One example of the 22-MHz survey identifying what would become a seminal object for this emerging field of study was the recognition that a previously known but unremarkable radio source in the direction of the galaxy cluster Abell 2256 was unexpectedly bright on the 22-MHz survey chart records (Costain, C.H., Bridle, A.H. and Feldman, P.A. “Decametric Radio Identification of an Extragalactic X-ray Source”, Astrophysical .Journal,  vol.175, pp. L15-L18 (1972)) .  Abell 2256 has since been shown to be a merger product – and 50 years later its complex low-frequency radio emission is the “poster child” for studies of interactions between the ejecta of radio galaxies and magnetic fields in the hot intracluster gas (see, for example,  Breuer et al.,The Mergers in Abell 2256: Displaced Gas and its Connection to the Radio-emitting Plasma”, Monthly Notices of the Royal Astronomical Society, vol.495, pp. 5014-5026 (2020) and Rajpurohit et al. “Deep Low frequency Radio Observations of Abell 2256  I . The Filametary Radio Relic”, Astrophysical Journal, vol.927, pp. 80-101 (2022)).

Carman was inspirationally enthusiastic about all aspects of low-frequency radio astronomy, ranging from the theory and design of the array antennas, to understanding the effects of the ionosphere on the data, to handling the demanding computational needs of aperture synthesis, to exploring the astrophysics of the classes of cosmic radio source to which low-frequency instruments are especially sensitive.

The 22-MHz array’s sky survey was finally fully reduced and published in 1999, ten years after Carman’s untimely death (Roger, R.S., Costain, C.H., Landecker, T.L., and Swerdlyk, C.M., “The Radio Emission from the Galaxy at 22 MHz”, Astronomy and Astrophysics Supplements, vol.137, pp 7-19).

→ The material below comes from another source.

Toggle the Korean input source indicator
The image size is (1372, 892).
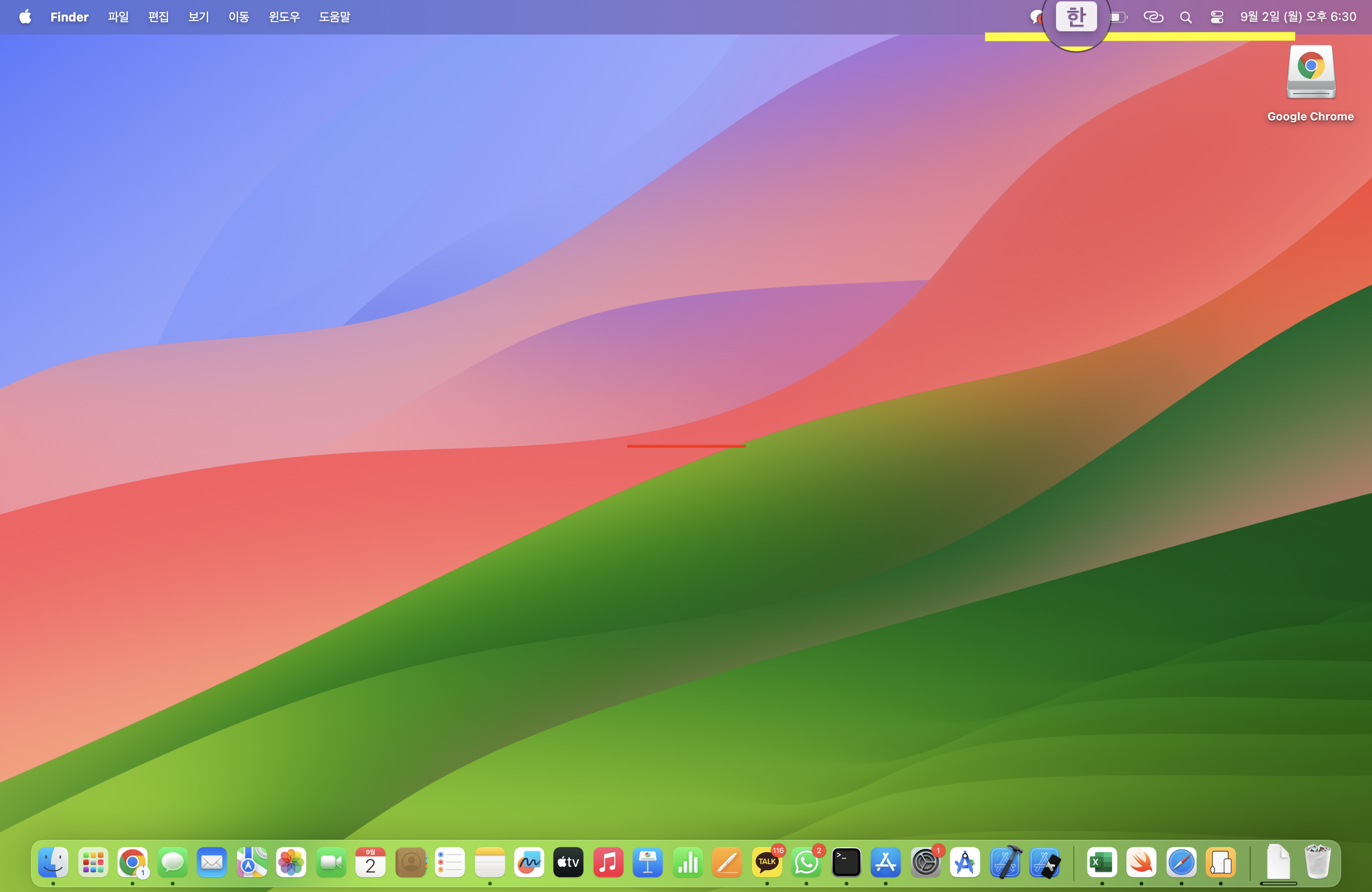coord(1076,17)

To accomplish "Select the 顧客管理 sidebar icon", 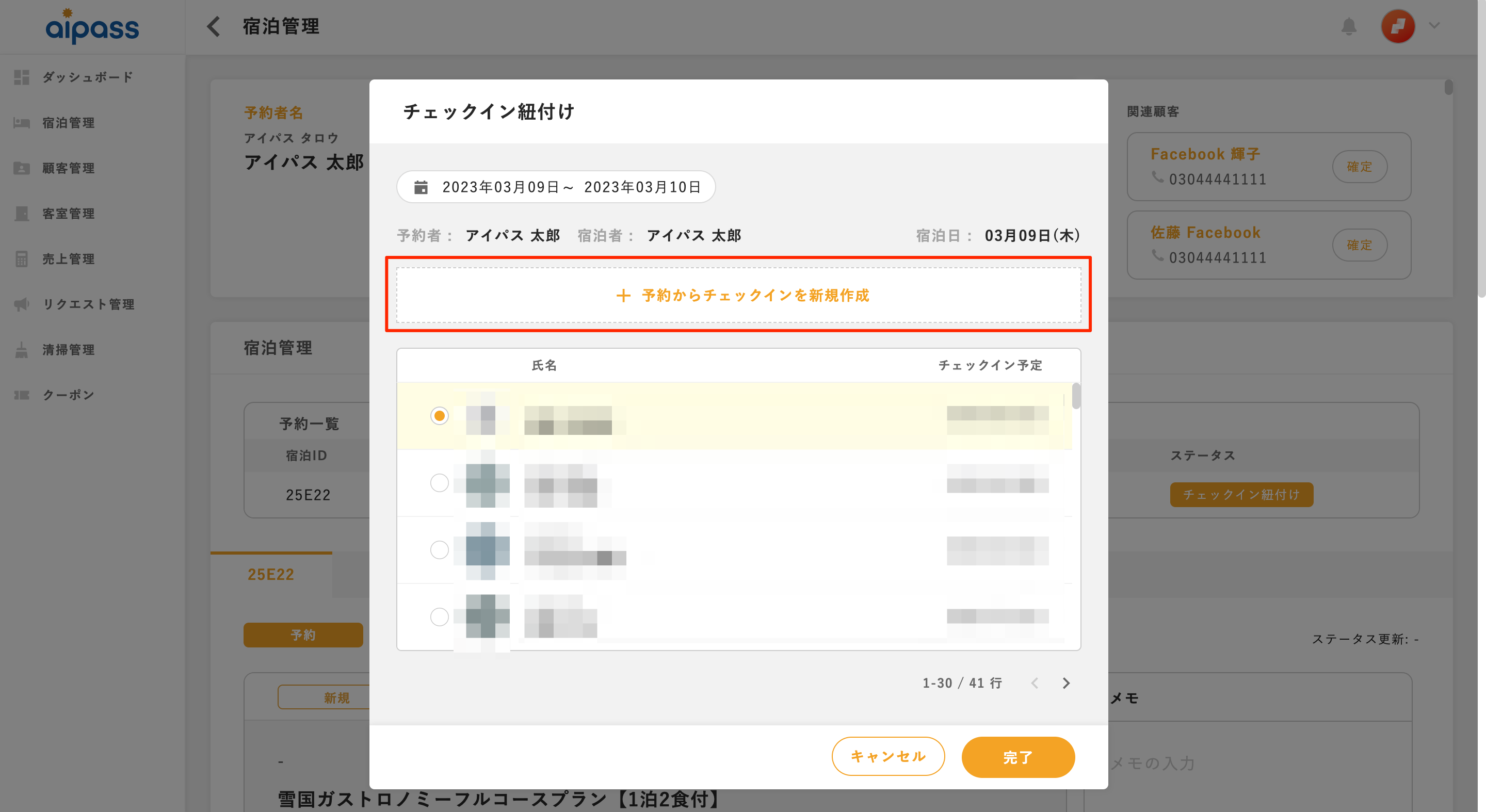I will tap(22, 168).
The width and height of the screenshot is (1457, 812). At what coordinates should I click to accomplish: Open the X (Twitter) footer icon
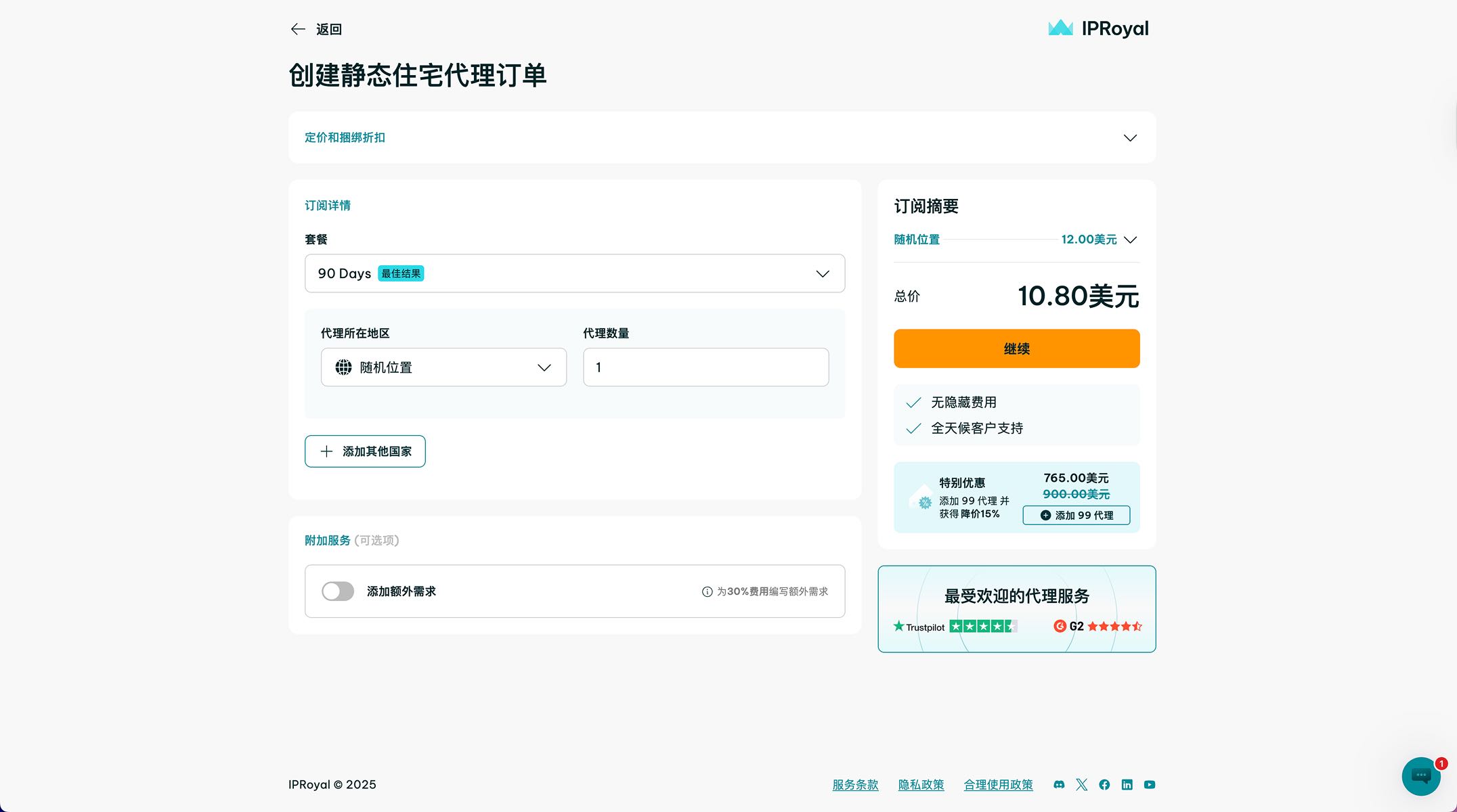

In the early 1970’s Carman turned his attention to the DRAO’s 21-cm hydrogen-line Synthesis Telescope which grew from three 8.5-m paraboloids (two moveable along on an East-West track) to become its next major instrument, eventually with seven elements.  Carman played a leading role in this telescope’s design and also in the development of the software necessary for its successful operation.

He also became active in the leadership of the Canadian Astronomical Society from 1974 to 1982, serving on its Board of Directors and then becoming its President from 1978 to 1980.  During that period and thereafter, he promoted the concept of a Canadian Long Baseline Array (CLBA), a project intended to provide a set of antennas all across Canada dedicated to the science of very-long-baseline interferometry, an active research field that had been pioneered by staff at the National Research Council (NRC) and in several Canadian universities.  This ambitious project eventually reached the highest priority for funding by the NRC, but the federal government nevertheless declined to fund it, thereby ceding the field to the Very Long Baseline Array (VLBA) operated by the U.S. National Radio Astronomy Observatory (NRAO).

In 1984 Carman was called to Ottawa to assist with a proposed upgrade of the 46·m radio telescope at the Algonquin Radio Observatory (ARO) for use at mm wavelengths.  While there he worked on using holography to measure the surface figure of the reflector to an accuracy of a few tenths of a millimeter – but in 1986 the upgrade project was abruptly terminated by budget cuts and ARO was closed as a national radio astronomy facility.  Carman then returned to DRAO to develop improved imaging techniques for the Synthesis Telescope, a project he was working on at the time of his death on December 21, 1989.

Away from his professional career, Carman played an active role in the social life of Penticton as a member of the Penticton Rotary Club and as an avid golfer and curler.  His interest in electronics as a hobby extended to building his own color TV set, which he completed just in time to allow a large gathering to watch the Apollo 11 Moon landing at his and Lee’s house on 20 July 1969.

Carman Costain was a true pioneer of radio astronomy in Canada, and I am honored to have had him as my Ph.D. Thesis supervisor for the year that I spent at the DRAO in 1965/66.